• **WHAT TO DO**:
Reproduce the material below word for word, beginning with its first line and stopping after the line that contains "pyautogui.click(x=79, y=381)".

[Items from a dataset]
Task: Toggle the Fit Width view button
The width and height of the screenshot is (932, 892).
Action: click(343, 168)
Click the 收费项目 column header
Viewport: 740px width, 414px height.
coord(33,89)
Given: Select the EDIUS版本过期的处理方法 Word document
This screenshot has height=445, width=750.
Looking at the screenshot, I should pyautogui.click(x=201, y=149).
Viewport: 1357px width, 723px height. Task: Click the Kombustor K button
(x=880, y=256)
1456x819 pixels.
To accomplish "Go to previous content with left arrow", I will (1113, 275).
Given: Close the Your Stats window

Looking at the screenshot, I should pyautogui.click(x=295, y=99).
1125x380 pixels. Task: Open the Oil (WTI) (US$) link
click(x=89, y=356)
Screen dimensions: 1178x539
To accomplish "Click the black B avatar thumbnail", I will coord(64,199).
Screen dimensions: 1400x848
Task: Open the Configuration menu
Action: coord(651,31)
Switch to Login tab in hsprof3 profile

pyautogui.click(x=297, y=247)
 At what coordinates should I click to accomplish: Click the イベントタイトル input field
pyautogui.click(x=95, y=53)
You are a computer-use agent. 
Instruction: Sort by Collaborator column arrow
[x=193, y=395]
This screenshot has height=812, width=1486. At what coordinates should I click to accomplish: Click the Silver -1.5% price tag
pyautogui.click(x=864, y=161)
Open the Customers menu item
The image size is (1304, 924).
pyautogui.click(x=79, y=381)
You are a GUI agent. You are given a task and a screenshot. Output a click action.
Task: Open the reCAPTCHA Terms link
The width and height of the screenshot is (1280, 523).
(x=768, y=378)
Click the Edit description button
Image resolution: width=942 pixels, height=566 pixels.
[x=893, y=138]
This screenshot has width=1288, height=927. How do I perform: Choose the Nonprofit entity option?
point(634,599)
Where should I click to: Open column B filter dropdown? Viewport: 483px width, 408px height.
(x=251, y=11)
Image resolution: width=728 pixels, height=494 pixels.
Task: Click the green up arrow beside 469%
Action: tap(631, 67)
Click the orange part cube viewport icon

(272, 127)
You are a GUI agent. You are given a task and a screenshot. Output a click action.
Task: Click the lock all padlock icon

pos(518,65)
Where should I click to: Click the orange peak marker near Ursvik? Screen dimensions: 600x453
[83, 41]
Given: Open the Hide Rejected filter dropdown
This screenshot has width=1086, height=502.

• **RESPONSE**:
Task: Toggle the Fit Width view button
The width and height of the screenshot is (932, 892).
Action: click(343, 168)
Click the 收费项目 column header
Viewport: 740px width, 414px height.
coord(33,89)
Given: Select the EDIUS版本过期的处理方法 Word document
This screenshot has height=445, width=750.
Looking at the screenshot, I should pyautogui.click(x=201, y=149).
Viewport: 1357px width, 723px height. Task: Click the Kombustor K button
(x=880, y=256)
1456x819 pixels.
To accomplish "Go to previous content with left arrow", I will (1113, 275).
Given: Close the Your Stats window

Looking at the screenshot, I should pyautogui.click(x=295, y=99).
1125x380 pixels. Task: Open the Oil (WTI) (US$) link
click(x=89, y=356)
Screen dimensions: 1178x539
To accomplish "Click the black B avatar thumbnail", I will coord(64,199).
Screen dimensions: 1400x848
Task: Open the Configuration menu
Action: coord(651,31)
Switch to Login tab in hsprof3 profile

pyautogui.click(x=297, y=247)
 At what coordinates should I click to accomplish: Click the イベントタイトル input field
pyautogui.click(x=95, y=53)
You are a computer-use agent. 
Instruction: Sort by Collaborator column arrow
[x=193, y=395]
This screenshot has height=812, width=1486. At what coordinates should I click to accomplish: Click the Silver -1.5% price tag
pyautogui.click(x=864, y=161)
Open the Customers menu item
The image size is (1304, 924).
pyautogui.click(x=79, y=381)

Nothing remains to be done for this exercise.